Рис. 15. Д. И. Виноградов. Табакерка с мопсами
Елизавета открыла табакерку. На внутренней стороне крышки были нарисованы фигурки трех мопсов. Два из них держали зеркало, а третий любовался своим отражением.
- Неправда ли, мило, граф? Эта забавная картинка мне очень понравилась, и я хочу, чтобы мне сделали еще такую же.

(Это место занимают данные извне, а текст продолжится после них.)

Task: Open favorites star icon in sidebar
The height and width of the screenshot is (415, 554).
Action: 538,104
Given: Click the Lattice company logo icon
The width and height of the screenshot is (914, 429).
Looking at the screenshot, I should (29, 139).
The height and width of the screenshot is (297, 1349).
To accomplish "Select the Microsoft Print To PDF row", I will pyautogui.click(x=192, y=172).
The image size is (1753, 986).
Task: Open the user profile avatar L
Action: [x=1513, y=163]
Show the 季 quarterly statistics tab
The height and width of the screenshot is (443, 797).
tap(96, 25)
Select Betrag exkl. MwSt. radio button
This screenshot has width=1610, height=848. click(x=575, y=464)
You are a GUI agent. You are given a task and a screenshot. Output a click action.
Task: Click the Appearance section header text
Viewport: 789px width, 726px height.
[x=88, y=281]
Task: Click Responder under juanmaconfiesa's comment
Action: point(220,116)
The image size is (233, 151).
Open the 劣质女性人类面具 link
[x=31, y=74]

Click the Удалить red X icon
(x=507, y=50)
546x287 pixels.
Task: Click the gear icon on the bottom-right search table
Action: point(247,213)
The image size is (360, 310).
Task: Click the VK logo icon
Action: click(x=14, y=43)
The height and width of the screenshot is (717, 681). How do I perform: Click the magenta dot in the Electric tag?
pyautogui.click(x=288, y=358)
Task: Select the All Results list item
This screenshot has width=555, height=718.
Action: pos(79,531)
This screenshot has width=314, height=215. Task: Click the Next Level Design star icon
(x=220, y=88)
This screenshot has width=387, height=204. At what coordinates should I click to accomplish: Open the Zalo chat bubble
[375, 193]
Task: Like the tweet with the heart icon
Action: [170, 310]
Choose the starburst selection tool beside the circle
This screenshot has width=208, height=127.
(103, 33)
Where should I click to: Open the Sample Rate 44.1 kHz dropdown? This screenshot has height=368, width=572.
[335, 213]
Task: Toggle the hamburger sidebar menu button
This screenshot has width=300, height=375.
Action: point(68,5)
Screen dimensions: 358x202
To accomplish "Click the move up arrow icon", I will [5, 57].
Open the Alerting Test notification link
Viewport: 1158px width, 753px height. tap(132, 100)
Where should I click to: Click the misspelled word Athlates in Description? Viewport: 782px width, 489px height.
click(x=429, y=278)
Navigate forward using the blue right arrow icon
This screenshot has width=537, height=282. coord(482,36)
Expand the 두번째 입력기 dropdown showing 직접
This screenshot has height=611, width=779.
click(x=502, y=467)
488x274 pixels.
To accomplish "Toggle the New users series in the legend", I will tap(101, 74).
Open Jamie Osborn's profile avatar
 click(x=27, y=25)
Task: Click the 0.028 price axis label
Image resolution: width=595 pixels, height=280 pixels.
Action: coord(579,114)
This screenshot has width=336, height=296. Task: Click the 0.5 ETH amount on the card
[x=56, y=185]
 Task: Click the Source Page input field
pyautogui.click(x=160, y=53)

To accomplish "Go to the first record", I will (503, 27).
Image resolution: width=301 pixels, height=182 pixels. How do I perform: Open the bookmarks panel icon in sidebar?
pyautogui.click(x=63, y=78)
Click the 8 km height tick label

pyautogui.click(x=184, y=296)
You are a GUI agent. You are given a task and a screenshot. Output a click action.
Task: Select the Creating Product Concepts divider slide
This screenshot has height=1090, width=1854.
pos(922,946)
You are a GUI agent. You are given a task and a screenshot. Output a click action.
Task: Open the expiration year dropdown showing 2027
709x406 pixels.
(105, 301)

- Прелестный рисунок! Но кто тот чудодей, государыня, который создал все это? Кто творец русского порцелина?
Барон Черкасов внимательно прислушивался к разговору императрицы с послом. При последней фразе он привстал с места, чтобы взгляд Елизаветы сразу упал на него.
- Вот, граф, тот чудодей, о котором Вы спрашиваете, - указала она на Черкасова. - Это его неусыпными трудами мы имеем теперь свой порцелин, и, мне кажется, он будет столь же хорош и прославлен, как ваш, саксонский1.
1 (В Эрмитаже хранится около 70 предметов, сделанных при жизни Виноградова)
А в это время в десяти верстах от Петербурга в своей лаборатории, прикованный цепью к стене, сидел, склонившись над придвинутым к нему столом, Виноградов. Дрожащими руками заканчивал он "Обстоятельное описание чистого порцелина" - наблюдения и результаты своих работ, чтобы не пришлось повторять того, что было уже раз сделано. Одинокий, оторванный от друзей, видя вокруг себя несправедливость, жестокость, нищету, сознавая собственное бессилие, ученый запил.
Понимая, что Виноградов представляет большую ценность для государства, Черкасов проявил о нем своеобразную "заботу". Ученого никуда не выпускали без караула, запирали в избе, а вскоре и вовсе отстранили от управления производством, перестали выплачивать жалованье, но требовали выпуска все новых и новых изделий. На порцелиновую фабрику прислали двух офицеров, приказав следить за делами и доносить обо всем кабинету ее величества. Черкасов потребовал "во время обжигу держать Виноградова под караулом у печи во все то время, сколько тот обжиг продолжаться будет, чтоб он и спал там". Рабочие любили и жалели Виноградова, но чем они могли ему помочь?
21 августа 1758 года поручик Тархов рапортовал кабинету ее величества, что Виноградов "тяжко болен", а 25 августа "волею божею умер".
Так, не дожив до 40 лет, ни разу не получив благодарности, в полной безвестности умер талантливый русский ученый и изобретатель. За его гробом понуро шагали живописец Андрей Черный, крепостной графа Шереметева, тот самый, чьей росписью табакерки восхищалась Елизавета, его ученик Иван Богданов и небольшая группа сумрачных оборванных людей - рабочих порцелиновой мануфактуры.